Only one span of the listing below should come back. It runs from the line with "Remove the 15% customer tax tag" through the line with "Given: Click the DRIVE", and each of its lines must be reproduced exactly.
* * * * * * * * *
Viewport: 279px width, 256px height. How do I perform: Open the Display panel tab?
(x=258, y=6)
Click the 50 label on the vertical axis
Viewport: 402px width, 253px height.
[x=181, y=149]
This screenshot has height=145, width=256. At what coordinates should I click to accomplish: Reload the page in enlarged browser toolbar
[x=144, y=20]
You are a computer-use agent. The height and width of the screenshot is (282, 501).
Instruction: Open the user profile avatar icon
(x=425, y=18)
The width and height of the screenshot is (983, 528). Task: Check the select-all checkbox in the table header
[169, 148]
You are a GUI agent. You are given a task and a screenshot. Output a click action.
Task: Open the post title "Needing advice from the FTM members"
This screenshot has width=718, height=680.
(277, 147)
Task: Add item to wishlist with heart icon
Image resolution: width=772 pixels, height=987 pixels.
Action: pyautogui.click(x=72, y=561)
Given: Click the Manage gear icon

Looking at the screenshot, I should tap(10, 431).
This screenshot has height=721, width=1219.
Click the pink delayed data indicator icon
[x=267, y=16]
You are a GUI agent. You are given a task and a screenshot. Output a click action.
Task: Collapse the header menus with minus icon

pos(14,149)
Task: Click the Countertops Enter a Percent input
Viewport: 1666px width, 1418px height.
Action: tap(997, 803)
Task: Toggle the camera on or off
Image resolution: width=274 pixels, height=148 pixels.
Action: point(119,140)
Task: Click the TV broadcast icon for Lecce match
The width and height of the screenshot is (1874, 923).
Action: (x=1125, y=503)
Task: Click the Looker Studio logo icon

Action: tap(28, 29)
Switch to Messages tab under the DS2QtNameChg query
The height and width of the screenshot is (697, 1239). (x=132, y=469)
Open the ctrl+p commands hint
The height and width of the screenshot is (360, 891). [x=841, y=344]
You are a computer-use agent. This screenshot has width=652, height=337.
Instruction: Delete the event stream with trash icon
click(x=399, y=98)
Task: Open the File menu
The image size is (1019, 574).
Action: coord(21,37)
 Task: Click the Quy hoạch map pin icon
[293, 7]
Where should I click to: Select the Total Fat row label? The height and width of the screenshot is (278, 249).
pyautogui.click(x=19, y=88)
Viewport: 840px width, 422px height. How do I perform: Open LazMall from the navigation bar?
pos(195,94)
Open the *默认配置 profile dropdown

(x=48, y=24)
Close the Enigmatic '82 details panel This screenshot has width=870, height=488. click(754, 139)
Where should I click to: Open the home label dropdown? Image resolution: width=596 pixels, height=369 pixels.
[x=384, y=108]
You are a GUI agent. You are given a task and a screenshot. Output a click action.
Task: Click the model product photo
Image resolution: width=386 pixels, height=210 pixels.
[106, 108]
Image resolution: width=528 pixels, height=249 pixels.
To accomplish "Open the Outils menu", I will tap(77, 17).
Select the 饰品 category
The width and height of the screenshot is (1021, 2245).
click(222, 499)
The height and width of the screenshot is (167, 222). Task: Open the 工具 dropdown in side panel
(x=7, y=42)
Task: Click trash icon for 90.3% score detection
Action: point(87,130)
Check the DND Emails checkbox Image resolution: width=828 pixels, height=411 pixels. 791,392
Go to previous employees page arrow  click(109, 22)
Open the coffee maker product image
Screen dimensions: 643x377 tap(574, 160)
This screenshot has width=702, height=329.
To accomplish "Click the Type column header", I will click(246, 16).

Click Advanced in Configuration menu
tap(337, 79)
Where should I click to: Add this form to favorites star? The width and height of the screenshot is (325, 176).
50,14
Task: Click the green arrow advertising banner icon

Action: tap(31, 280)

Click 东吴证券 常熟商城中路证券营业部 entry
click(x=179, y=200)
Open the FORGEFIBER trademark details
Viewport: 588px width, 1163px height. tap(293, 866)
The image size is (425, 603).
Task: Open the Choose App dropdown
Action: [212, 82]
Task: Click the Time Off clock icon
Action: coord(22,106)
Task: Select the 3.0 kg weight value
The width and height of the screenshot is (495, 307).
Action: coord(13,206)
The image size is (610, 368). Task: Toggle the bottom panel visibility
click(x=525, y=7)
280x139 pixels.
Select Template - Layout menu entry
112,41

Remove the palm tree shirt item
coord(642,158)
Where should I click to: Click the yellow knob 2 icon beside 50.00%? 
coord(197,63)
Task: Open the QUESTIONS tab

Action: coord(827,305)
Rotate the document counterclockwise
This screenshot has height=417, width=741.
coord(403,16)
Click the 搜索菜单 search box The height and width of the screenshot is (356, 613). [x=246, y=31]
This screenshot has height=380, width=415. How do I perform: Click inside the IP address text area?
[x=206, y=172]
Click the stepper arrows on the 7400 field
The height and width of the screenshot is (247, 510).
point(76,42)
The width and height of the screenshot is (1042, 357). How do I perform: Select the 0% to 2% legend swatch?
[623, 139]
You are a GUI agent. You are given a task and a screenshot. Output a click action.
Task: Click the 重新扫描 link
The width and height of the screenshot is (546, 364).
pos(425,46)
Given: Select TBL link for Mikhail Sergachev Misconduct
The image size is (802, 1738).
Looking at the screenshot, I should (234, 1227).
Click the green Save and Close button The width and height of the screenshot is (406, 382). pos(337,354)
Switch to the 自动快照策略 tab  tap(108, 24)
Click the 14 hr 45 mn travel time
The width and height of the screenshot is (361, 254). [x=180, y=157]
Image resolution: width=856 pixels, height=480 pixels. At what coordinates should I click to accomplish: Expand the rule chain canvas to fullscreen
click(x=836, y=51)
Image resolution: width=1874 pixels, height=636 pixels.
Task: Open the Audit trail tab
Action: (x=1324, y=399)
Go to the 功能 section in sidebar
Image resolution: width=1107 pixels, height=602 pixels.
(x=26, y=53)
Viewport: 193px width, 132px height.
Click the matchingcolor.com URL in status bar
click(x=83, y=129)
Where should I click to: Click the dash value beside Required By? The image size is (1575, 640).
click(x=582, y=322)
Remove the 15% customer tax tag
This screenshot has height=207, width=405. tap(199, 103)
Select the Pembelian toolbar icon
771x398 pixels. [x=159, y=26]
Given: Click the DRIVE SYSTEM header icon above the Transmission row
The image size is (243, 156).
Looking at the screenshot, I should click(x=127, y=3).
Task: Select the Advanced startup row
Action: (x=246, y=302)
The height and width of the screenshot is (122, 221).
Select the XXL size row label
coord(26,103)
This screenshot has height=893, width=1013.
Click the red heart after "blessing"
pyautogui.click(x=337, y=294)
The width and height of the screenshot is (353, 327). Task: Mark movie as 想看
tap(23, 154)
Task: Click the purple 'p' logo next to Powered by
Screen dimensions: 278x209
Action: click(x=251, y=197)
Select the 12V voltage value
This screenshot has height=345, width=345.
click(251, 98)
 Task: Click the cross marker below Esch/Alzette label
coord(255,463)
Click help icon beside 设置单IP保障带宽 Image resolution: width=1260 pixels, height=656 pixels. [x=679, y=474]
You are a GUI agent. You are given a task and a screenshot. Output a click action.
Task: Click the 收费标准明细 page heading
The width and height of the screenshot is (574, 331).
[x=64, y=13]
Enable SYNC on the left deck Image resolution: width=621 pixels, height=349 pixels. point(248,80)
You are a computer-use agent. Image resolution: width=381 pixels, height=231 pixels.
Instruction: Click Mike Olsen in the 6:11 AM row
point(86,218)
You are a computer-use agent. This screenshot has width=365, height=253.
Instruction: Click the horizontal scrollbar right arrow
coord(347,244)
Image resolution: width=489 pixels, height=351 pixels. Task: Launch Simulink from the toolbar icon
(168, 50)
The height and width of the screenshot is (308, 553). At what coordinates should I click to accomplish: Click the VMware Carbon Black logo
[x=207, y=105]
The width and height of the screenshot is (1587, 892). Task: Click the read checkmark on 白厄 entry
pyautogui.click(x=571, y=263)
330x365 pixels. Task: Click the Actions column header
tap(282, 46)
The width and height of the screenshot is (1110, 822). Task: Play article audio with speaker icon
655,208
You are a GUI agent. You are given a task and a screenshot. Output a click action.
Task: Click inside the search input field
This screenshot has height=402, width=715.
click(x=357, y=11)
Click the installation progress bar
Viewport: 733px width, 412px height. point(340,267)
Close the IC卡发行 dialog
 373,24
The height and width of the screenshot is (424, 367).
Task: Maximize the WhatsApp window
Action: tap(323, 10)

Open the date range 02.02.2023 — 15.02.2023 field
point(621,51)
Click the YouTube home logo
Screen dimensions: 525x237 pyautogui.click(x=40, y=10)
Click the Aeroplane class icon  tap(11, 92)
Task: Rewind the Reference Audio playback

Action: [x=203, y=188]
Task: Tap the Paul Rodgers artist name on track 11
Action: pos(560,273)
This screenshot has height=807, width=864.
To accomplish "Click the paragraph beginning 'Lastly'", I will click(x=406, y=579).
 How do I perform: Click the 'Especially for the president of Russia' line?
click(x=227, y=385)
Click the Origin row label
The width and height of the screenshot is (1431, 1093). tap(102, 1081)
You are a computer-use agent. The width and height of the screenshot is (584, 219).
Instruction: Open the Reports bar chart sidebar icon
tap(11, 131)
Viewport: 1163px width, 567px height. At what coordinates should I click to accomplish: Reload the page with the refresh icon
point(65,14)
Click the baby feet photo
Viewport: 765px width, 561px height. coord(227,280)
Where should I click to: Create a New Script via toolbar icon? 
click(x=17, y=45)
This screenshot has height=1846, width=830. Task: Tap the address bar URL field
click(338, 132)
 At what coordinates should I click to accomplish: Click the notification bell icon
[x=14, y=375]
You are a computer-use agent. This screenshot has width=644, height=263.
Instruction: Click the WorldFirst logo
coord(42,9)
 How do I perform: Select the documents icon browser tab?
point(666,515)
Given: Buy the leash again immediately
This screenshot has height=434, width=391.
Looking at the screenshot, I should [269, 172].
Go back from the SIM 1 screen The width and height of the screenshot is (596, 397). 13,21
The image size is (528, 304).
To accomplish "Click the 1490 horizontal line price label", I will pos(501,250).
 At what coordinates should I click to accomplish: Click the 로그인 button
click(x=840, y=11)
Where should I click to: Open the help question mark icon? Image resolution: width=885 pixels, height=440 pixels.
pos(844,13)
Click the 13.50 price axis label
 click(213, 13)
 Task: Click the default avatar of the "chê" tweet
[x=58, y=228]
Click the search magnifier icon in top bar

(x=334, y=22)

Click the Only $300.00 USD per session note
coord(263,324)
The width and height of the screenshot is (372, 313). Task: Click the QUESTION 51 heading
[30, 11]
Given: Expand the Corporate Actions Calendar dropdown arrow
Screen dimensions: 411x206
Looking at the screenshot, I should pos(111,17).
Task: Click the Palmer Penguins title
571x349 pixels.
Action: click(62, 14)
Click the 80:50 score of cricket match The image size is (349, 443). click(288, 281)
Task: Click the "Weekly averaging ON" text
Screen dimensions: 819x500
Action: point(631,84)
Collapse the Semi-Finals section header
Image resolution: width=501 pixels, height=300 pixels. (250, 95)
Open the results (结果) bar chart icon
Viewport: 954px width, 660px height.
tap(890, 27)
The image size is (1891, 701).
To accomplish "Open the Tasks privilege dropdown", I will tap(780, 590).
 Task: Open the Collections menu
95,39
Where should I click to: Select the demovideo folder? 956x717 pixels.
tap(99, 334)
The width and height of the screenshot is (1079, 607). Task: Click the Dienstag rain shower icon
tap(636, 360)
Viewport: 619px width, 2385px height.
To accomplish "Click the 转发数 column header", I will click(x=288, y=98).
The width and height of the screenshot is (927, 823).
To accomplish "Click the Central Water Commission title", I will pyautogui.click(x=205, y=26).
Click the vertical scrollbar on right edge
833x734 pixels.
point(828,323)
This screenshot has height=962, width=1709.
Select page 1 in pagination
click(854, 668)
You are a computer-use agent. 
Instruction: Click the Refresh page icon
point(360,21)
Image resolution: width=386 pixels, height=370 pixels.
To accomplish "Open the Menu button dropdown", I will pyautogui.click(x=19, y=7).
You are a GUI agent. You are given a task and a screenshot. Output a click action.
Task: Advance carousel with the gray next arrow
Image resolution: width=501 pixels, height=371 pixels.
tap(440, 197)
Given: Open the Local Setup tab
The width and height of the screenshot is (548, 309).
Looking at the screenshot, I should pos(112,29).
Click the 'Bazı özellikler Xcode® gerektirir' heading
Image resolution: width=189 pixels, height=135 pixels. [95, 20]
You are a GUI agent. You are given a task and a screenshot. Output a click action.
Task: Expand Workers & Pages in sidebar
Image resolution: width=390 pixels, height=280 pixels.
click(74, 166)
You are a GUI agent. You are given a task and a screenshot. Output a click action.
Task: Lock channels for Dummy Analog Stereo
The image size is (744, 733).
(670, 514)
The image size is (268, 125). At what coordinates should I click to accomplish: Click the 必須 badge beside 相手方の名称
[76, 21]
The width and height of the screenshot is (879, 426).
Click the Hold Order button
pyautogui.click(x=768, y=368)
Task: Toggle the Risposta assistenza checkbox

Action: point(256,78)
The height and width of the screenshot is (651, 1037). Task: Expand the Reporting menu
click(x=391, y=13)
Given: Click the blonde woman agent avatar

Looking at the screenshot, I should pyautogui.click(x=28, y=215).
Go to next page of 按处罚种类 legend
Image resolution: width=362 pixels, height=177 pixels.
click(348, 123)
* * * * * * * * *
RESULT OF THE EXERCISE:
Remove the 15% customer tax tag
This screenshot has height=207, width=405. tap(199, 103)
Select the Pembelian toolbar icon
771x398 pixels. [x=159, y=26]
Given: Click the DRIVE SYSTEM header icon above the Transmission row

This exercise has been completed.